What to work on:
Display every line of the rows below that contains the string "pyautogui". Matching is case-sensitive.

Entries supplied:
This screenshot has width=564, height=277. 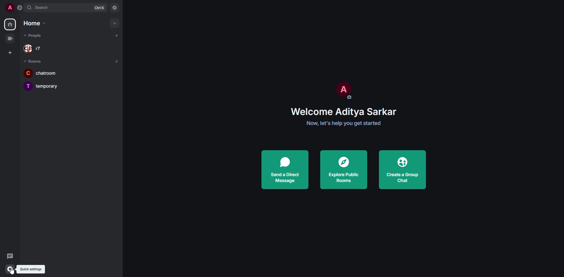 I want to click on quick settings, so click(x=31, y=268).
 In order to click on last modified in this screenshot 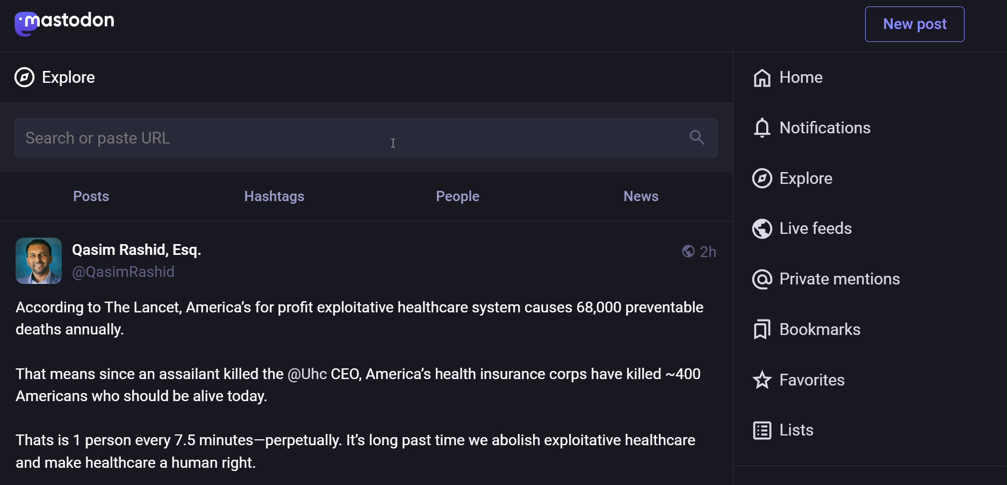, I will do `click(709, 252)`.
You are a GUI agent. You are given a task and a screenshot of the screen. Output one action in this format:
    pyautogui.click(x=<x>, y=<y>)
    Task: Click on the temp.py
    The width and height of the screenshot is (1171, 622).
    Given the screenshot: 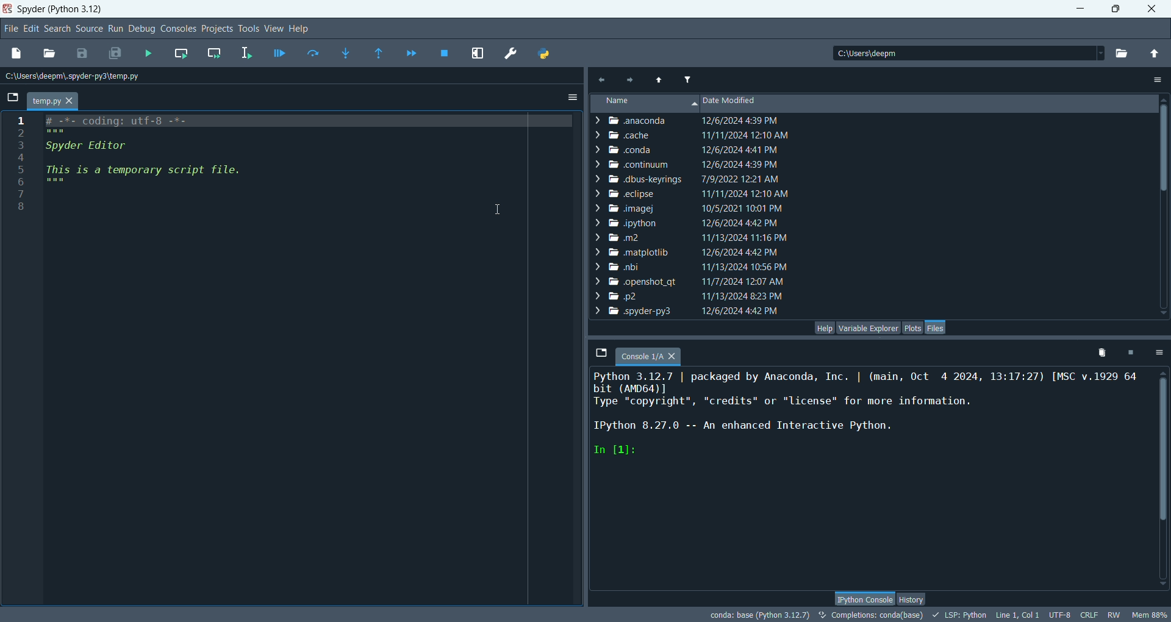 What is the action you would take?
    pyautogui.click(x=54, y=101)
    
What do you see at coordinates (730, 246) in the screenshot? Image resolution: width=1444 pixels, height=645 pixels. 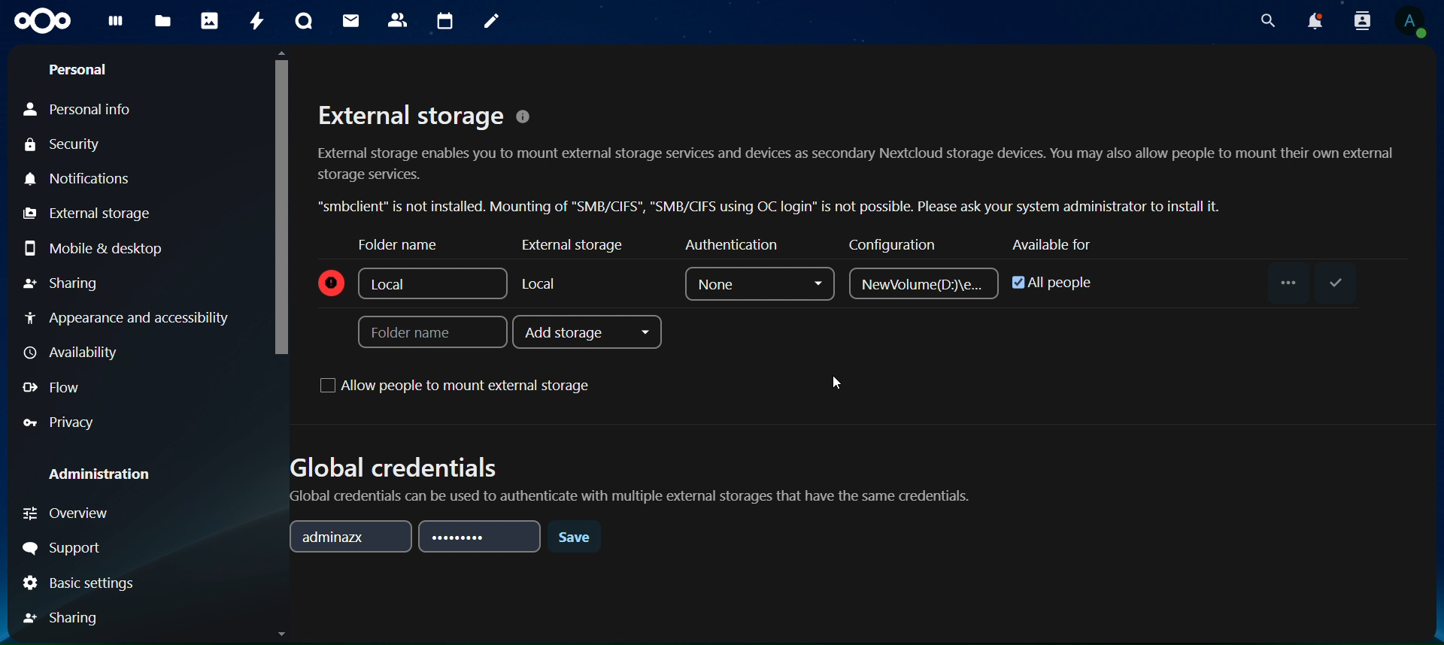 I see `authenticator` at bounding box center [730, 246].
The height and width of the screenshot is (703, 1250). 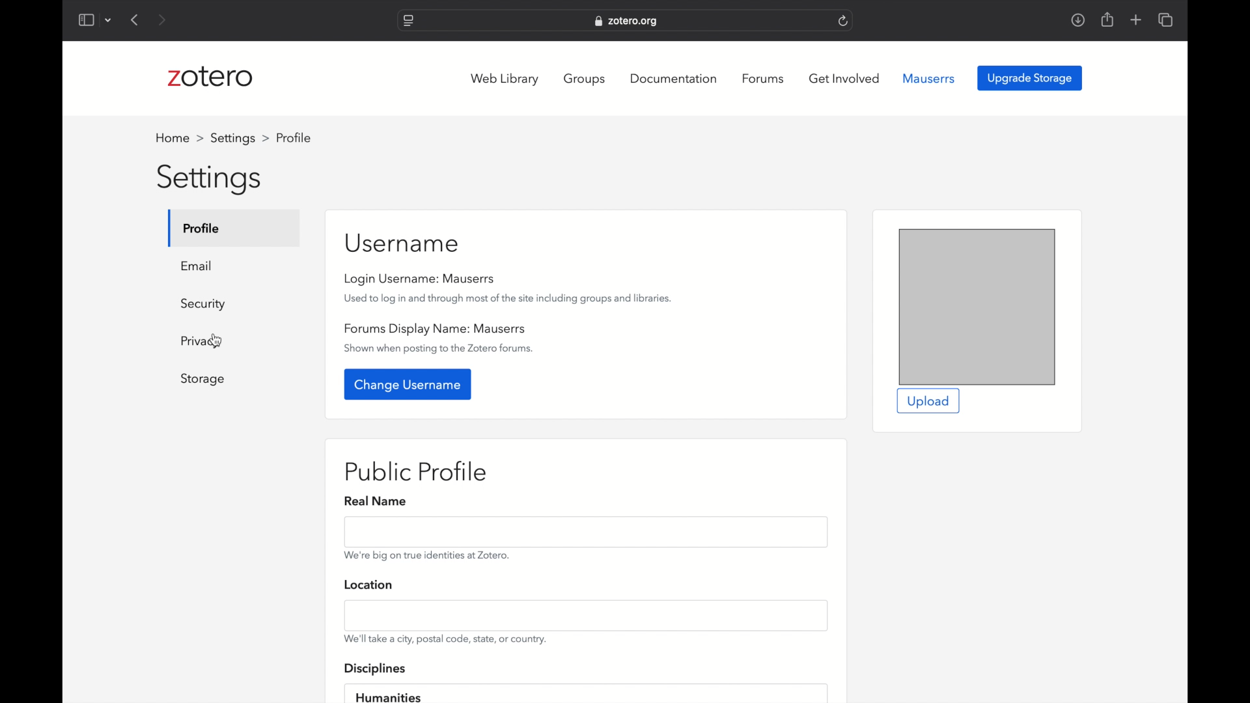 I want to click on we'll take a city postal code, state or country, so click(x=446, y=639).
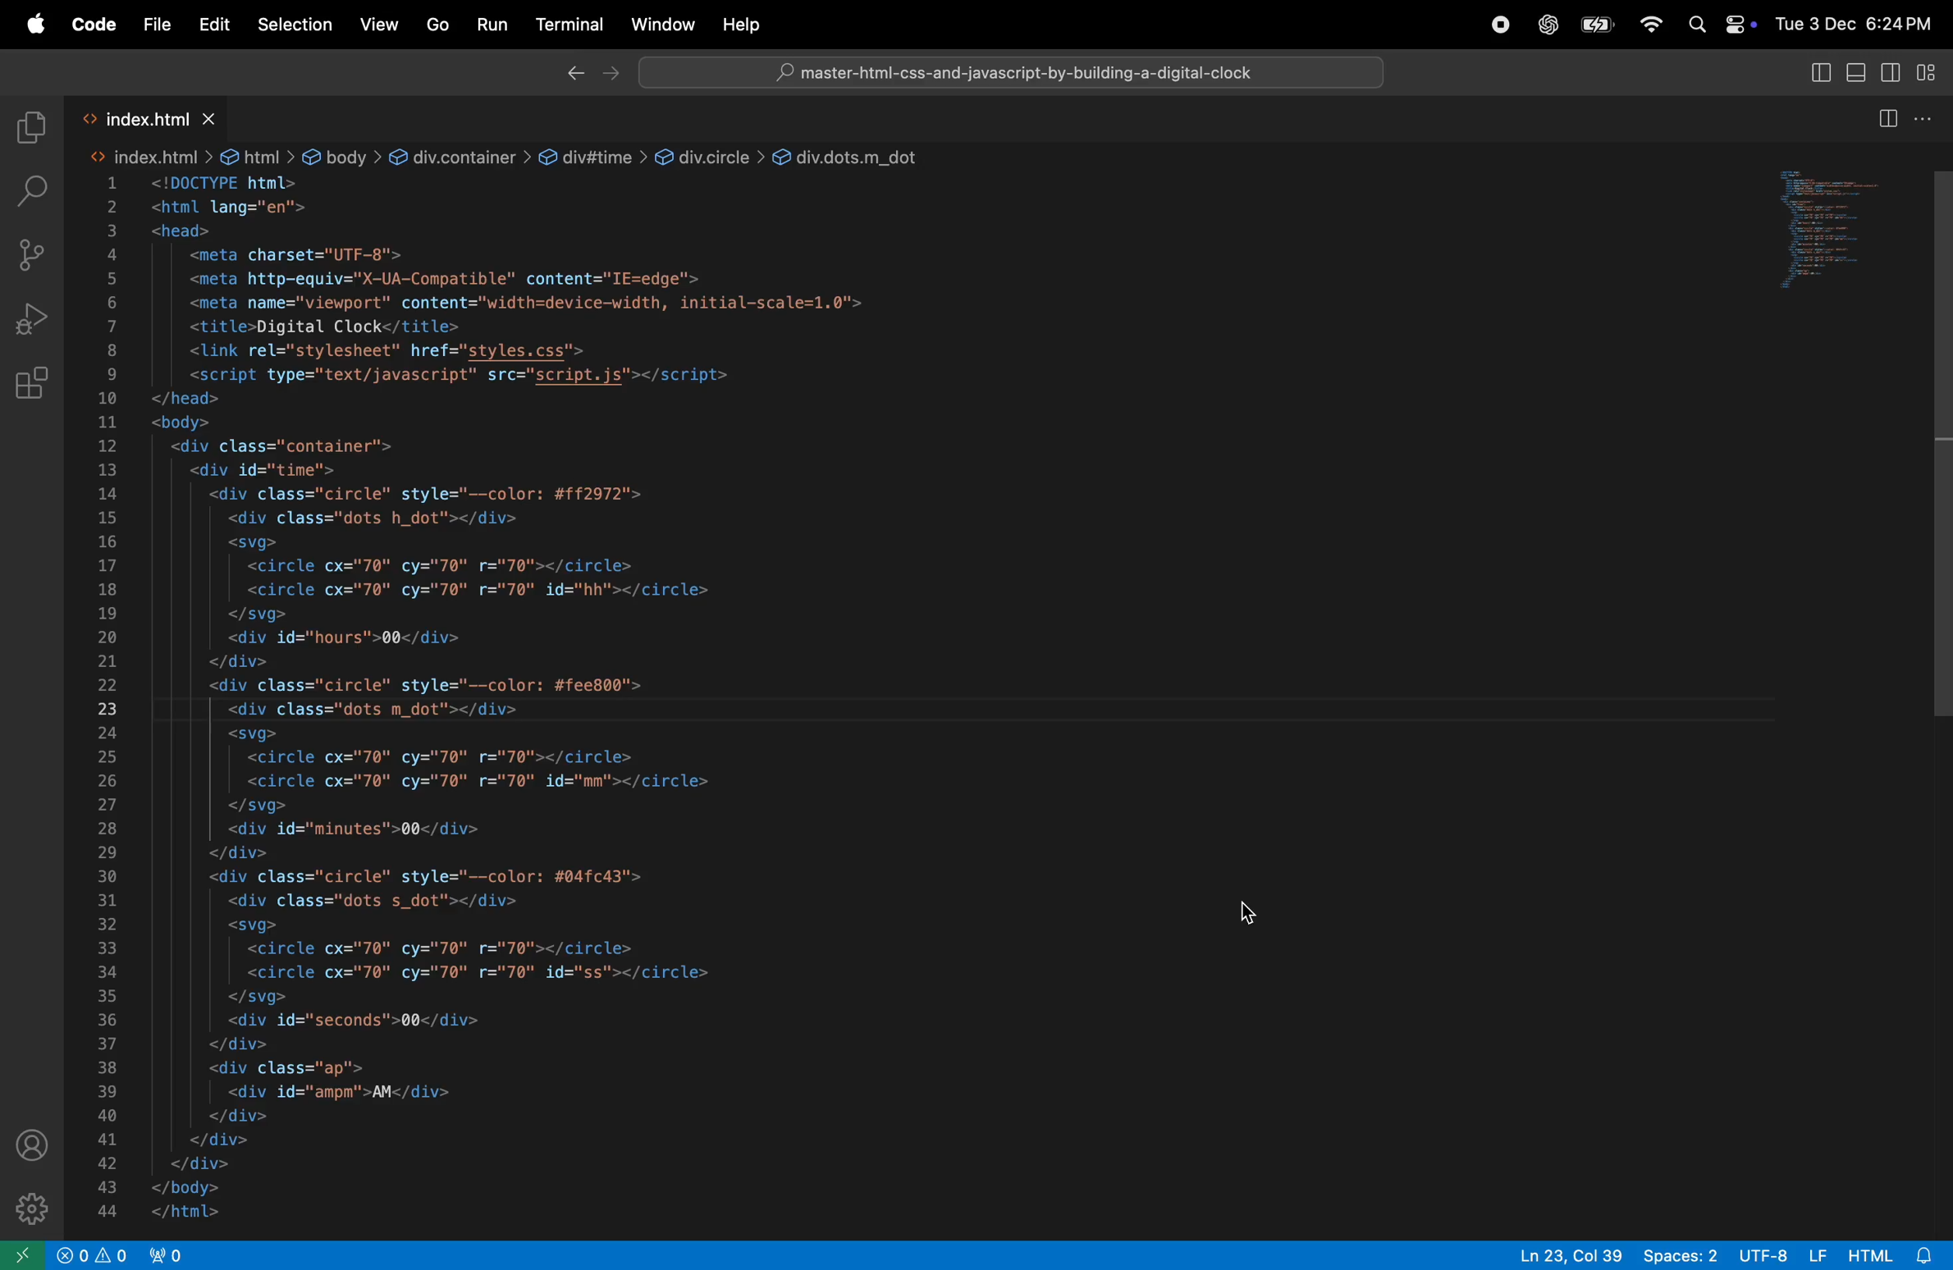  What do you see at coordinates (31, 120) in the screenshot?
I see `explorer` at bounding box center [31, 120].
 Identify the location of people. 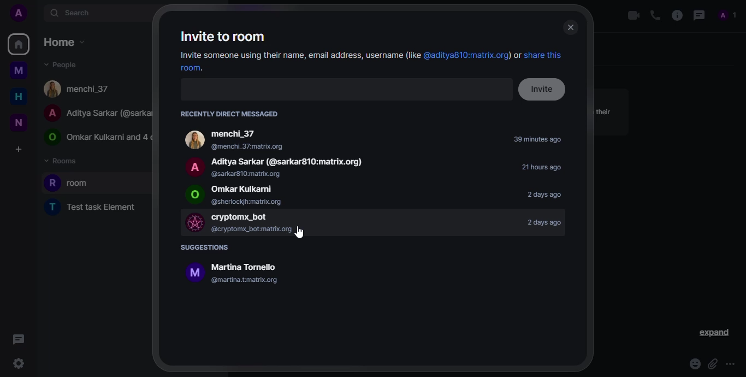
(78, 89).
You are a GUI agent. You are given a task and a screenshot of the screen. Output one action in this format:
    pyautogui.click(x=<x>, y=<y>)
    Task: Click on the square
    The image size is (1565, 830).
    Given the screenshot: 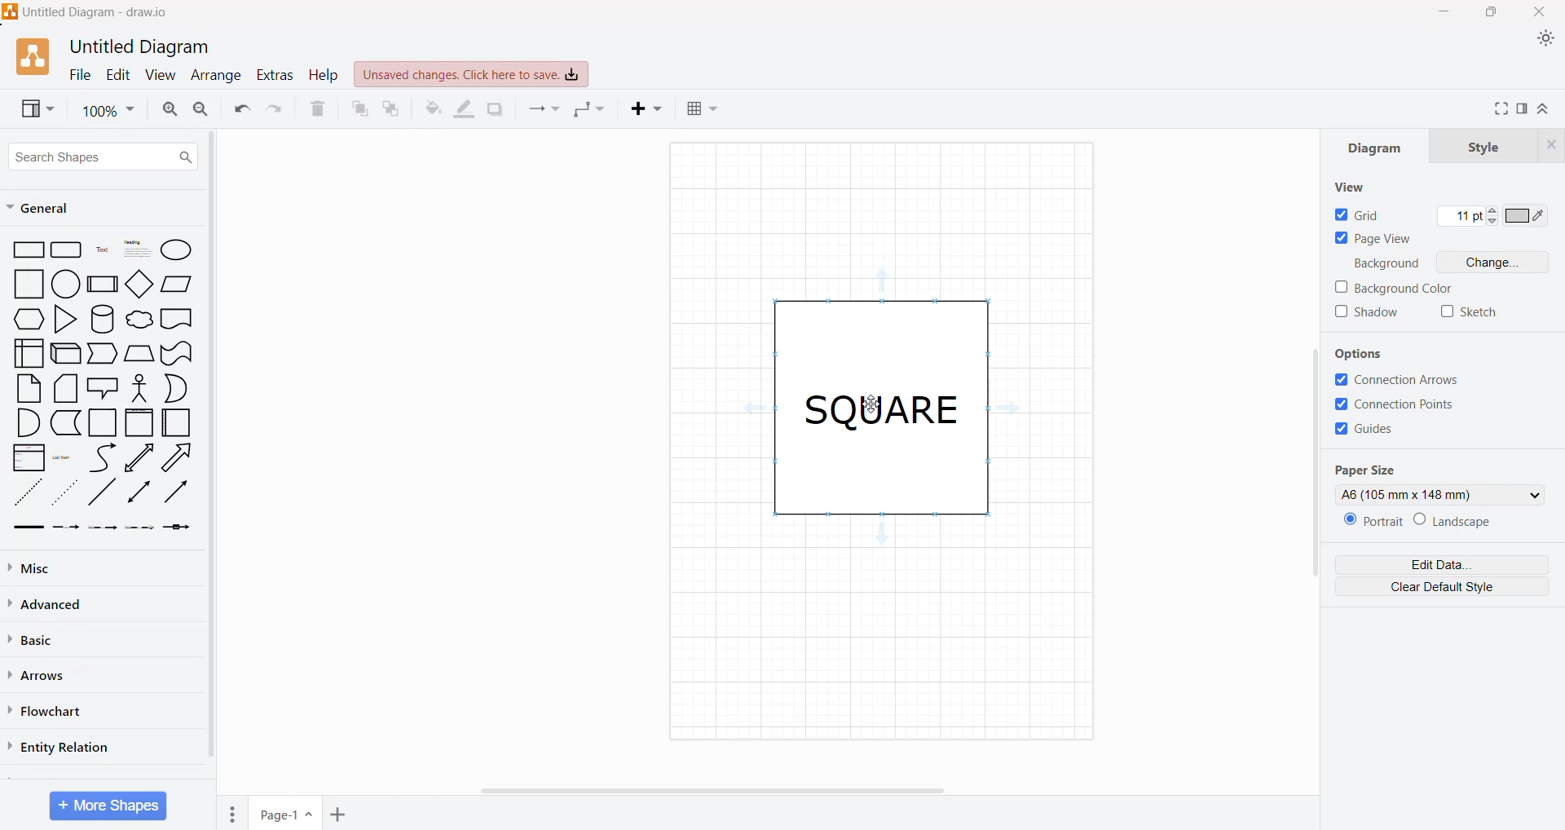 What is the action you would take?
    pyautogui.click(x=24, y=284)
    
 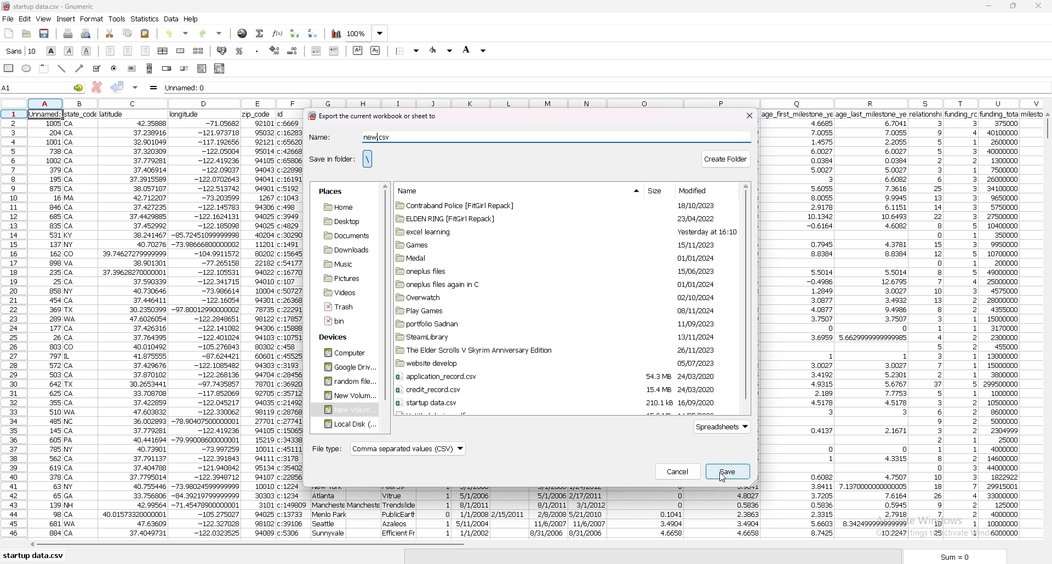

Task output:
    pyautogui.click(x=<x>, y=<y>)
    pyautogui.click(x=54, y=101)
    pyautogui.click(x=<x>, y=<y>)
    pyautogui.click(x=24, y=284)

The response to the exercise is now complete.